The enamel portion of a tooth was etched with phosphoric acid for 15 seconds and rinsed. Upon observation, it did not appear frosty. What might explain the inadequate etch and what is a possible method to obtain a better etch?

Solution

The tooth may contain a higher than normal level of fluoride and thus may be resistant to normal etching. Apply the phosphoric acid for a longer period (up to 120 seconds) to obtain a frosty enamel appearance.

PROBLEM 2

During removal of an impression of a first molar with a composite core build-up, the core material debonded. What might explain the failed bond and what is a possible solution to obtain an adequate bond of the composite core material to the tooth?

Solution a

Self-cured composite core materials are popular because they are esthetic and easy to use.

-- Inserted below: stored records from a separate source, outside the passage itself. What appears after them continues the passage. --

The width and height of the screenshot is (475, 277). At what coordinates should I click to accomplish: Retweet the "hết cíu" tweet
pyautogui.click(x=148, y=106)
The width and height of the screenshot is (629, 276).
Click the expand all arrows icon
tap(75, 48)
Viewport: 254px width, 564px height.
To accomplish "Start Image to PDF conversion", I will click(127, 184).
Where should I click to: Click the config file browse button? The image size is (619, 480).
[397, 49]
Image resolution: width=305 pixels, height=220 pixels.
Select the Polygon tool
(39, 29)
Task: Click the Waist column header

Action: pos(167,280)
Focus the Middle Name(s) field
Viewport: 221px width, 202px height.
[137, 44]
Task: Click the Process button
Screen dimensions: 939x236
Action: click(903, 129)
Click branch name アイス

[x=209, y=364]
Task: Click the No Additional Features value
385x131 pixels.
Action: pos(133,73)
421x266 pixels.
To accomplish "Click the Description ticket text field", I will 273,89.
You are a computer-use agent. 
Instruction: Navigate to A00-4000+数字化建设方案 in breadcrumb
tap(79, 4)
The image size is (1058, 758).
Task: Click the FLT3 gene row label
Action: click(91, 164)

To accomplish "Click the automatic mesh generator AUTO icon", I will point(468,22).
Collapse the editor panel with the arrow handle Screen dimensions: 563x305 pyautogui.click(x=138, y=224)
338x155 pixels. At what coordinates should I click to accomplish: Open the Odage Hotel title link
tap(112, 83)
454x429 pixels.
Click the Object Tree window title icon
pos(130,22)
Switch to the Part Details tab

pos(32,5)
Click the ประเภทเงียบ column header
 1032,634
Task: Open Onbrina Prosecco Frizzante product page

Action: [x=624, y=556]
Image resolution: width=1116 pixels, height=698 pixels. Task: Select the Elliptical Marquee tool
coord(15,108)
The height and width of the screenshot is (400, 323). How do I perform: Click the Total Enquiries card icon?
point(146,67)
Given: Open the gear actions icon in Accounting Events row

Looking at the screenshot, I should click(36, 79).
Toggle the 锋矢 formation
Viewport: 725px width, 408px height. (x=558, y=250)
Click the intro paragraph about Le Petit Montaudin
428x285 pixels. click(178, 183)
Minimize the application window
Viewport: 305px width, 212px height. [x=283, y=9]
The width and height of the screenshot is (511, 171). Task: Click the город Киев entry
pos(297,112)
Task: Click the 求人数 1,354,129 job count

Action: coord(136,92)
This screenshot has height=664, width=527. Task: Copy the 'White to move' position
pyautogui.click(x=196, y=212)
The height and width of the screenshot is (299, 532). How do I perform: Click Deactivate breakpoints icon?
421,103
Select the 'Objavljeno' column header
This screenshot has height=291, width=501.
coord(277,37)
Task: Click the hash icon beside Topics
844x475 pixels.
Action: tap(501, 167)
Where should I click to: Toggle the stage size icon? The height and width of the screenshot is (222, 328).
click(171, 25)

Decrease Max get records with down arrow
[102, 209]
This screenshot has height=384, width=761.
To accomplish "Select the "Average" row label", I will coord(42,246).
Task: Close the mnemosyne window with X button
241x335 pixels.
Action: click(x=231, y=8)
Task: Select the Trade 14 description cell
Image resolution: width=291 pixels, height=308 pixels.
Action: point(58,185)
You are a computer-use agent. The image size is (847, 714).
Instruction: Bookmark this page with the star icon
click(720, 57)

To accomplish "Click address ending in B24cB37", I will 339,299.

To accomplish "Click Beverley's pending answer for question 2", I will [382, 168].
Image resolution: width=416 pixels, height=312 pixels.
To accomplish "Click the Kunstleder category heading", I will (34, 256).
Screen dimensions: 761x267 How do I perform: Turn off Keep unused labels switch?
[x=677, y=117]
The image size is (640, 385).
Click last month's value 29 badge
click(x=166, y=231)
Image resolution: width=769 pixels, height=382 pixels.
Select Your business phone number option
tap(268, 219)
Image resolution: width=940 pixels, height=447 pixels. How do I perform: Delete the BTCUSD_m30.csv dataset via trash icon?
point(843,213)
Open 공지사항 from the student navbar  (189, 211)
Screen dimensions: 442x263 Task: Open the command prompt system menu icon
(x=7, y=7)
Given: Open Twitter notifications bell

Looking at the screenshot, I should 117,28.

However, some self-cured composite cores are incompatible with certain light-cured bonding agents. Be sure to pick compatible composite core materials and bonding agents for this application.

Solution b

Choose a dual-cured bonding agent or use a light-cured composite core material.

PROBLEM 3

During fabrication of an all-ceramic crown, a dentist used a provisional composite cemented with eugenol-based temporary cement. Upon bonding the all-ceramic crown, there was a problem with setting of the bonding agent and resin cement. Explain the problem and offer a solution.

Solution a

The polymerization of most bonding agents and resin cements is severely hindered in the presence of eugenol. Take care to remove all remnants of the eugenol cement, then rinse and re-etch the tooth.

Solution b

In the future, use a resin-based provisional cement.

PROBLEM 4

A dentist learned at a study club that her colleagues were etching tooth structure with phosphoric acid before applying a sixth-generation bonding agent. Is it desirable to etch with phosphoric acid before applying a self-etching primer-adhesive?

Solution

Current sixth-generation bonding agents bond effectively to enamel and dentin without prior etching with phosphoric acid. Some manufacturers recommend etching of unground enamel with phosphoric acid. The additional etching achieved with phosphoric acid could result in overetching of dentin and subsequent nanoleakage.

PROBLEM 5

After etching, a dentist inadvertently overdried the tooth. Explain the problem and offer a solution.

Solution

Most modern bonding agents bond best to a moist tooth. If dentin is overdried, it is best to rehydrate it by applying a moist cotton pellet for 15 seconds before applying the primer of the bonding agent.